Read The Gallows' Bounty (West of Second Chances) Online
Authors: Desiree Banks
The preacher stepped forward and locked eyes with French. “It’s about time someone did right by this woman.” He gestured at Willow.
French cast the preacher an annoyed glance before turning to Boden. “You can’t marry her, mister. She’s a murderer. I never meant for anyone to take her to wife, just for them to have a bit of fun with her.”
“I don’t think so,” Boden challenged, his left hand hovering over his holster. “I plan on doing right by the lady.”
“I doubt you need to do that,” French asserted. “She ain’t no lady.”
“I don’t think the two of you have been introduced, Sheriff French,” Kern interjected, coming up from behind the lawman. The old coot should have stayed safe in his store. Now Boden had one more person to keep an eye out for.
“Kern, keep out of my business.” French turned to face the older man. The lawman held himself with authority, his chest puffed out, his hands on his narrow hips. The thing was, his stance failed to impress anyone present. The preacher even looked like he wouldn’t mind taking the man down a notch or two.
“I just thought you’d like to know who the man is, that’s all,” Kern said, appearing to all that didn’t know him to be sincere. As it was, Boden fought a smile. The shopkeeper was manipulating the sheriff as well as he’d manipulated him earlier.
“And just who might he be?” French jerked a thumb at Boden.
“Butcher Boden. The bounty hunter with the record for bringing in the most criminals, dead or alive. The man with connections to influential judges and marshals across the territory. The man who—”
French’s upheld hand interrupted Kern’s little speech. “I get your point.”
French turned his attention back to Boden. “Always the hero, aren’t we, Butcher? I heard you lived in these parts. Nice to finally meet you.” French extended a hand Boden ignored.
Matter of fact, Boden ignored him altogether and turned back to the preacher. “Marry us, Reverend,” Boden commanded.
The preacher nodded. “I much prefer weddings to funerals.”
“By the time he's through with you,” French began, eyeing Willow, “you'll be wishing for the funeral.”
Boden turned his gaze from French, nodding his go ahead to the preacher. The preacher shifted his weight to block the sheriff’s view of the proceedings. Boden figured then that the man had more spunk than he’d ever given him credit for.
Despite the preacher’s maneuvering, the sheriff dared to taunt Willow, “You realize you’re about to marry Butcher Boden,
Willow? You should be frightened. He’s known throughout the territory for his ruthlessness. He’s killed so many people the legends have lost count. Grown men shiver when they run across him.”
Boden's anger grew as he felt
Willow tremble at French’s words. If the man didn't watch himself, he'd be staring down the barrel of his six-shooter right soon. He looked down at Willow’s face to gauge her reaction. She trembled with trepidation, but none of her fear showed on her face. Inexplicably, her control made Boden proud.
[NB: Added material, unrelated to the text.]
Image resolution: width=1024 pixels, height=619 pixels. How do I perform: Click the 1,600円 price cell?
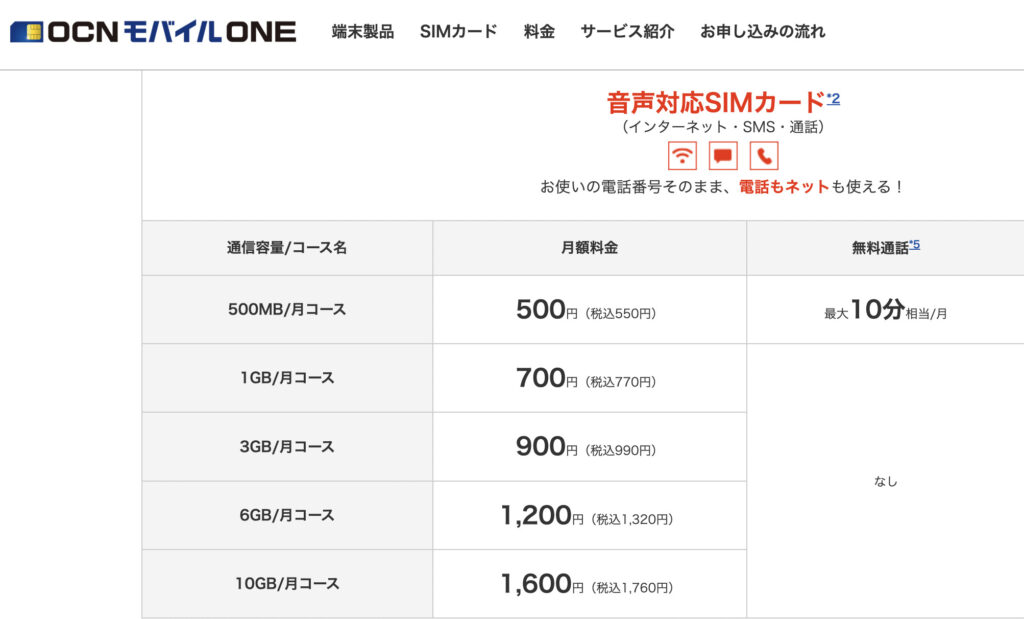click(589, 584)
Her coolness angered French, however. French stepped forward, his hand raised. “No one ignores me.”
“And no one touches her.” Boden caught French’s hand in his larger one as it descended toward Willow’s face. He applied crushing force to the man’s thin fingers. “Unless he wants to be the second person I kill today.”
“I reckon we should discuss that very thing,” French said. “I should lock you up.”
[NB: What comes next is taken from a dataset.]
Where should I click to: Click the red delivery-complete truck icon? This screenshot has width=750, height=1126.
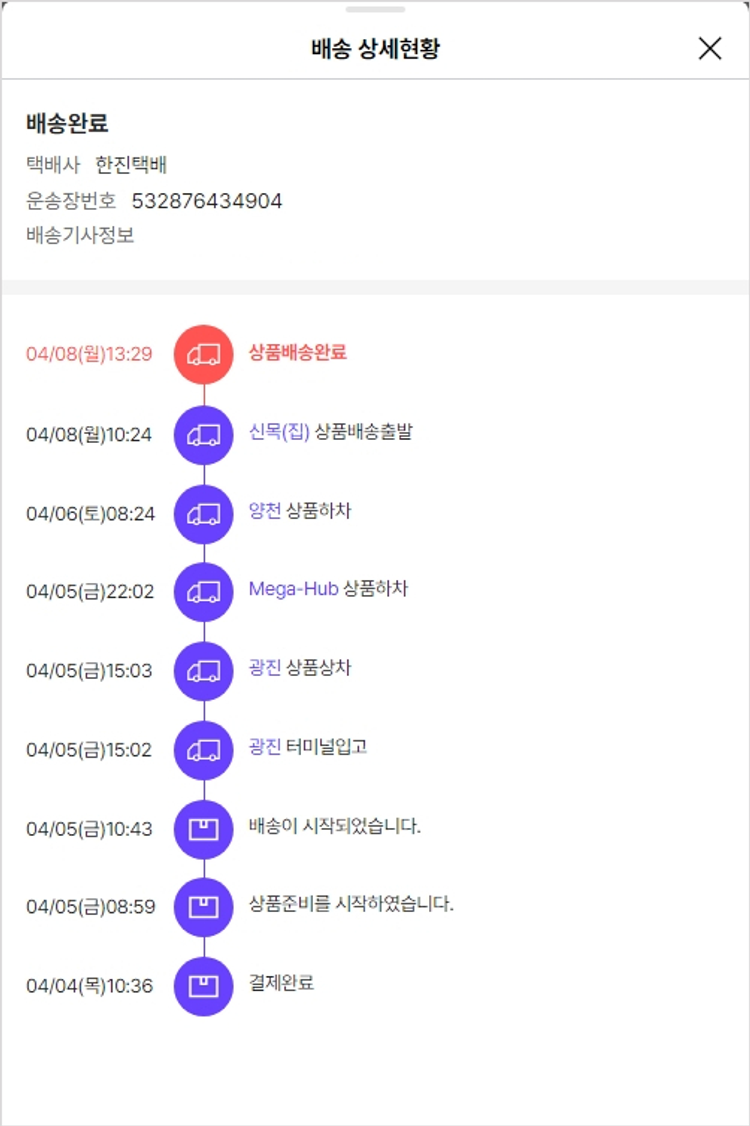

“You’re welcome to try,” Boden returned. His other hand rested on his gun.
French took a step back. The preacher smirked into his Bible. Kern rocked on his heels. Willow shifted further from his side. Boden drew her close again.
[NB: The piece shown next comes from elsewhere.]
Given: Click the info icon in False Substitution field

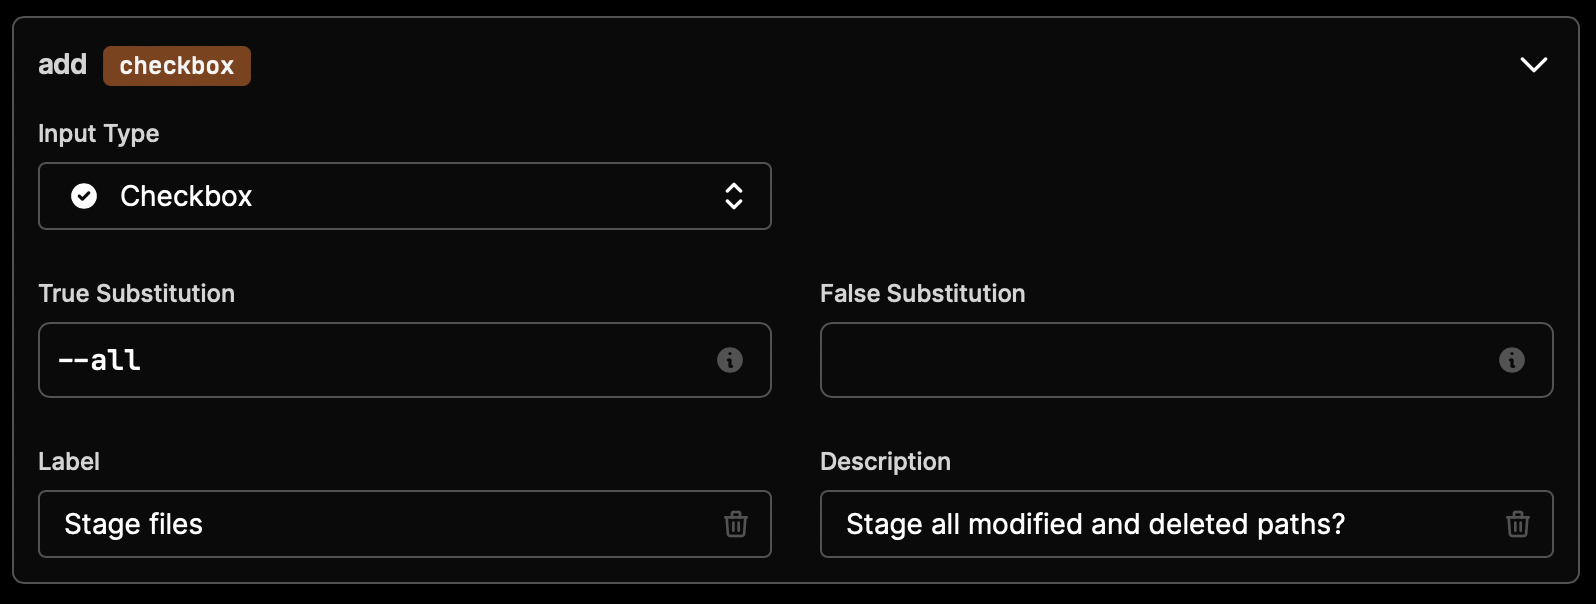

“I thought not.” Boden turned back to the reverend, disappointed at French’s retreat. While he hated taking a life, the sheriff might look just right with an extra hole in him. “Let’s get started.”
At that, the reverend cleared his throat and finally began the wedding ceremony.
Ezra took the woman’s cold hand in his own. It trembled as the reverend married them before a group of rowdy settlers who’d come to see a hanging.
“Repeat after me,” the reverend instructed. “I,
Willow, take this man…”
Soon, Ezra’s turn came to pledge his life to hers. He said his vows gladly, knowing he did the right thing by the woman. This one had spirit. It may take him a while to prove to her that he was not the man everyone believed him to be, but Boden had a feeling her trust would be worth the wait.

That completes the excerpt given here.